» **What you need to do**
Rewrite the rows below, changing every "agent" to "assistant" and keeping everything else the same. Leave the pictures out of your answer.

##### Supplied data

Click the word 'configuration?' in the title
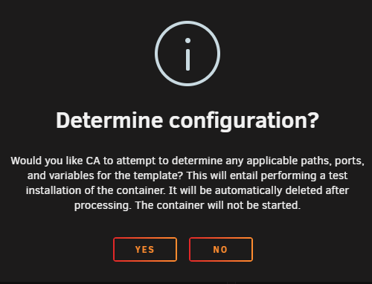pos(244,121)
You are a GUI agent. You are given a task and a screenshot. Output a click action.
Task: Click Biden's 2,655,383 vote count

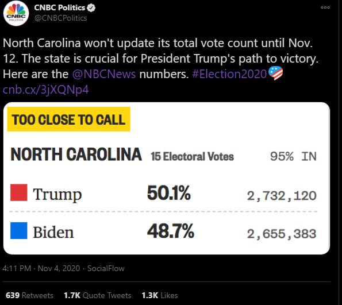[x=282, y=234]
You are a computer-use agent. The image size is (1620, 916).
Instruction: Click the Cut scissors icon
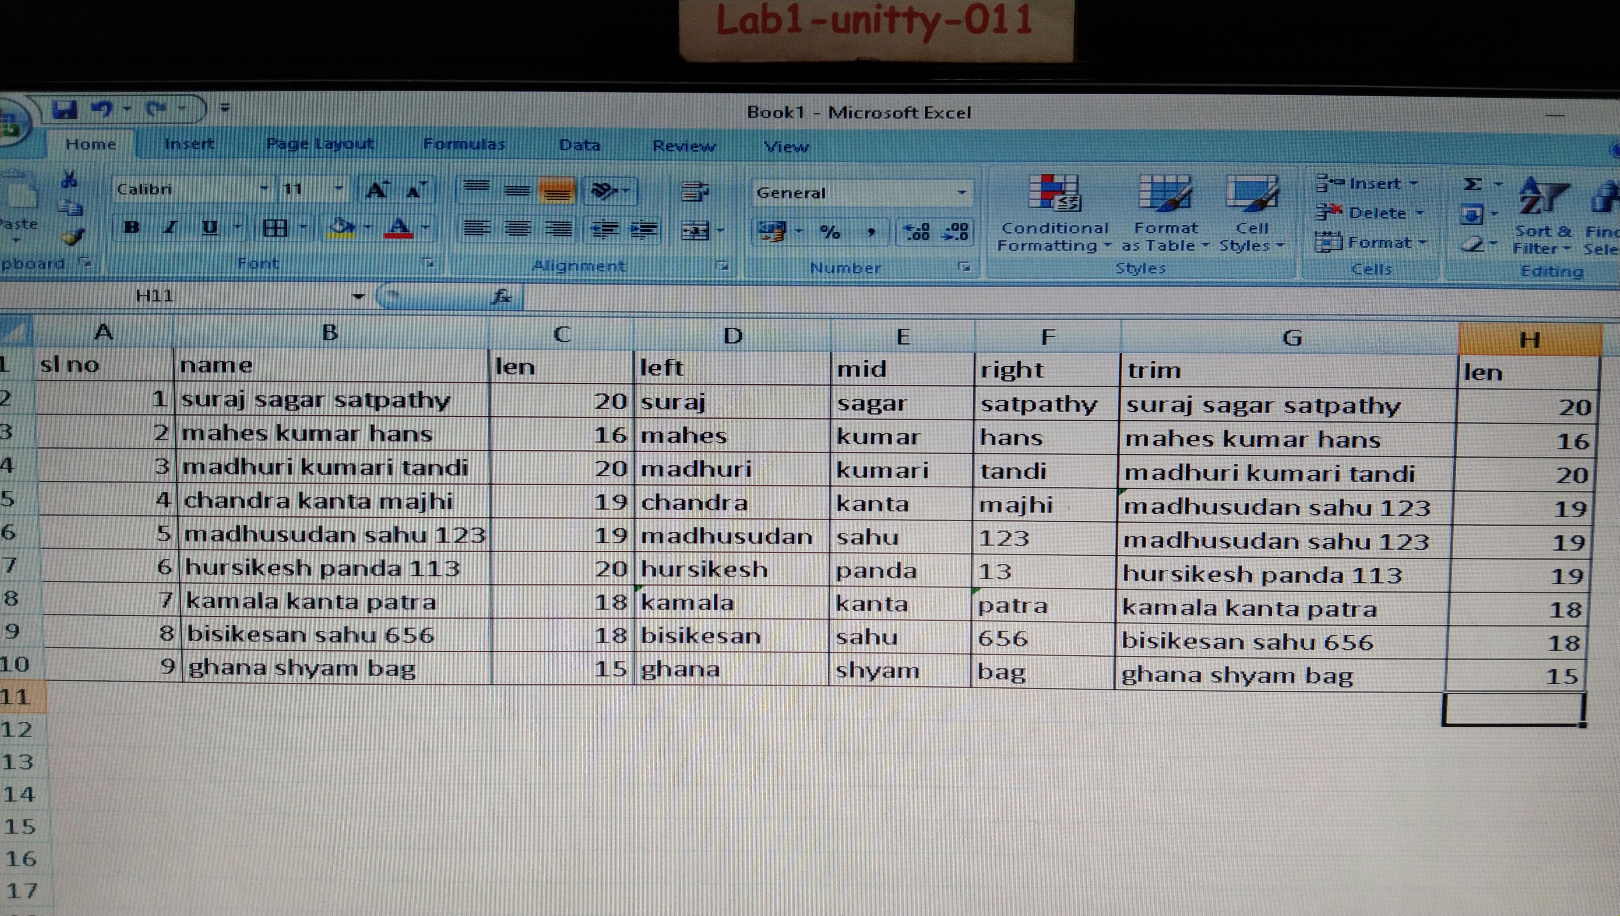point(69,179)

##########

» **Full response**
Click the word 'configuration?' in the title
pos(244,121)
You are a GUI assistant. You are given a task and a screenshot. Output a click action.
Task: Click Biden's 2,655,383 vote count

[x=282, y=234]
You are a computer-use assistant. The image size is (1620, 916).
Instruction: Click the Cut scissors icon
point(69,179)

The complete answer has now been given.